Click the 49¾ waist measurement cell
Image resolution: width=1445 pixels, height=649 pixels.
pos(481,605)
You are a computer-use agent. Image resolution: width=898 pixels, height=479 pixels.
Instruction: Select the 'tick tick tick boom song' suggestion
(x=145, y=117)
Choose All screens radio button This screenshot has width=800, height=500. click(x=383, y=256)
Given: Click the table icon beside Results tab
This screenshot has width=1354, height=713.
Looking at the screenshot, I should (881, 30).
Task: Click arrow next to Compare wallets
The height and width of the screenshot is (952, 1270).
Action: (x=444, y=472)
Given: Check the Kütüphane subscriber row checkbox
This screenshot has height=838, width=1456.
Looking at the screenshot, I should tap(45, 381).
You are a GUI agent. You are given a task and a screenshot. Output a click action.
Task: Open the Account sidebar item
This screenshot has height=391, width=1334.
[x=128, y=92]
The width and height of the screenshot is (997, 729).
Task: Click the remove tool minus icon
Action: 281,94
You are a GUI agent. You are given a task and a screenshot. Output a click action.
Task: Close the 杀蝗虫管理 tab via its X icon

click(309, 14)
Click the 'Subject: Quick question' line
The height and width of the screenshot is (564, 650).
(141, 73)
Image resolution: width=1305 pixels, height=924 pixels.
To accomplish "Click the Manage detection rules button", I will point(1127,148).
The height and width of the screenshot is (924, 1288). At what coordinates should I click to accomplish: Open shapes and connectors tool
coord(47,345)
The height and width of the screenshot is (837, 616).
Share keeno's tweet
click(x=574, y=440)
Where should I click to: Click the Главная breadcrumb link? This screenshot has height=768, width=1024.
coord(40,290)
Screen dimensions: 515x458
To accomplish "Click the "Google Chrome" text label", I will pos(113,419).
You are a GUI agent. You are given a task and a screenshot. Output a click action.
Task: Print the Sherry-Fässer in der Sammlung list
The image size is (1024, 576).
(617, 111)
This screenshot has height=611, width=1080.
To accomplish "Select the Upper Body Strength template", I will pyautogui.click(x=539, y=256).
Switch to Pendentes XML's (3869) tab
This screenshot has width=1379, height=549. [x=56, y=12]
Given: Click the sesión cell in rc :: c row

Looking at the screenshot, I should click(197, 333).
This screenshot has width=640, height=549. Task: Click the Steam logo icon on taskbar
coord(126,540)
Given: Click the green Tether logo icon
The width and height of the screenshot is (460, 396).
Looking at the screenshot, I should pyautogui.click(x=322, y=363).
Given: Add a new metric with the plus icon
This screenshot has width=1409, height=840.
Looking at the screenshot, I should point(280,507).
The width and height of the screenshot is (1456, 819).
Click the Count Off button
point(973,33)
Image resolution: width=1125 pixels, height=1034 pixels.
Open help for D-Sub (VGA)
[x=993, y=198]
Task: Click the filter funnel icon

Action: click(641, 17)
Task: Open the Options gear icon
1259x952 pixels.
= = = = =
* **WORK INSTRUCTIONS**
Please turn the material above into a Markdown table with two columns, Row and Line. Number each row and put one line in each, leaving out blank lines.

* **THE COMPLETED TASK**
| Row | Line |
|---|---|
| 1 | Click the 49¾ waist measurement cell |
| 2 | Image resolution: width=1445 pixels, height=649 pixels. |
| 3 | pos(481,605) |
| 4 | You are a computer-use agent. Image resolution: width=898 pixels, height=479 pixels. |
| 5 | Instruction: Select the 'tick tick tick boom song' suggestion |
| 6 | (x=145, y=117) |
| 7 | Choose All screens radio button This screenshot has width=800, height=500. click(x=383, y=256) |
| 8 | Given: Click the table icon beside Results tab |
| 9 | This screenshot has width=1354, height=713. |
| 10 | Looking at the screenshot, I should (881, 30). |
| 11 | Task: Click arrow next to Compare wallets |
| 12 | The height and width of the screenshot is (952, 1270). |
| 13 | Action: (x=444, y=472) |
| 14 | Given: Check the Kütüphane subscriber row checkbox |
| 15 | This screenshot has height=838, width=1456. |
| 16 | Looking at the screenshot, I should tap(45, 381). |
| 17 | You are a GUI agent. You are given a task and a screenshot. Output a click action. |
| 18 | Task: Open the Account sidebar item |
| 19 | This screenshot has height=391, width=1334. |
| 20 | [x=128, y=92] |
| 21 | The width and height of the screenshot is (997, 729). |
| 22 | Task: Click the remove tool minus icon |
| 23 | Action: 281,94 |
| 24 | You are a GUI agent. You are given a task and a screenshot. Output a click action. |
| 25 | Task: Close the 杀蝗虫管理 tab via its X icon |
| 26 | click(309, 14) |
| 27 | Click the 'Subject: Quick question' line |
| 28 | The height and width of the screenshot is (564, 650). |
| 29 | (141, 73) |
| 30 | Image resolution: width=1305 pixels, height=924 pixels. |
| 31 | To accomplish "Click the Manage detection rules button", I will point(1127,148). |
| 32 | The height and width of the screenshot is (924, 1288). At what coordinates should I click to accomplish: Open shapes and connectors tool |
| 33 | coord(47,345) |
| 34 | The height and width of the screenshot is (837, 616). |
| 35 | Share keeno's tweet |
| 36 | click(x=574, y=440) |
| 37 | Where should I click to: Click the Главная breadcrumb link? This screenshot has height=768, width=1024. |
| 38 | coord(40,290) |
| 39 | Screen dimensions: 515x458 |
| 40 | To accomplish "Click the "Google Chrome" text label", I will pos(113,419). |
| 41 | You are a GUI agent. You are given a task and a screenshot. Output a click action. |
| 42 | Task: Print the Sherry-Fässer in der Sammlung list |
| 43 | The image size is (1024, 576). |
| 44 | (617, 111) |
| 45 | This screenshot has height=611, width=1080. |
| 46 | To accomplish "Select the Upper Body Strength template", I will pyautogui.click(x=539, y=256). |
| 47 | Switch to Pendentes XML's (3869) tab |
| 48 | This screenshot has width=1379, height=549. [x=56, y=12] |
| 49 | Given: Click the sesión cell in rc :: c row |
| 50 | Looking at the screenshot, I should click(197, 333). |
| 51 | This screenshot has width=640, height=549. Task: Click the Steam logo icon on taskbar |
| 52 | coord(126,540) |
| 53 | Given: Click the green Tether logo icon |
| 54 | The width and height of the screenshot is (460, 396). |
| 55 | Looking at the screenshot, I should pyautogui.click(x=322, y=363). |
| 56 | Given: Add a new metric with the plus icon |
| 57 | This screenshot has width=1409, height=840. |
| 58 | Looking at the screenshot, I should point(280,507). |
| 59 | The width and height of the screenshot is (1456, 819). |
| 60 | Click the Count Off button |
| 61 | point(973,33) |
| 62 | Image resolution: width=1125 pixels, height=1034 pixels. |
| 63 | Open help for D-Sub (VGA) |
| 64 | [x=993, y=198] |
| 65 | Task: Click the filter funnel icon |
| 66 | Action: click(641, 17) |
| 67 | Task: Open the Options gear icon |
| 68 | 1259x952 pixels. |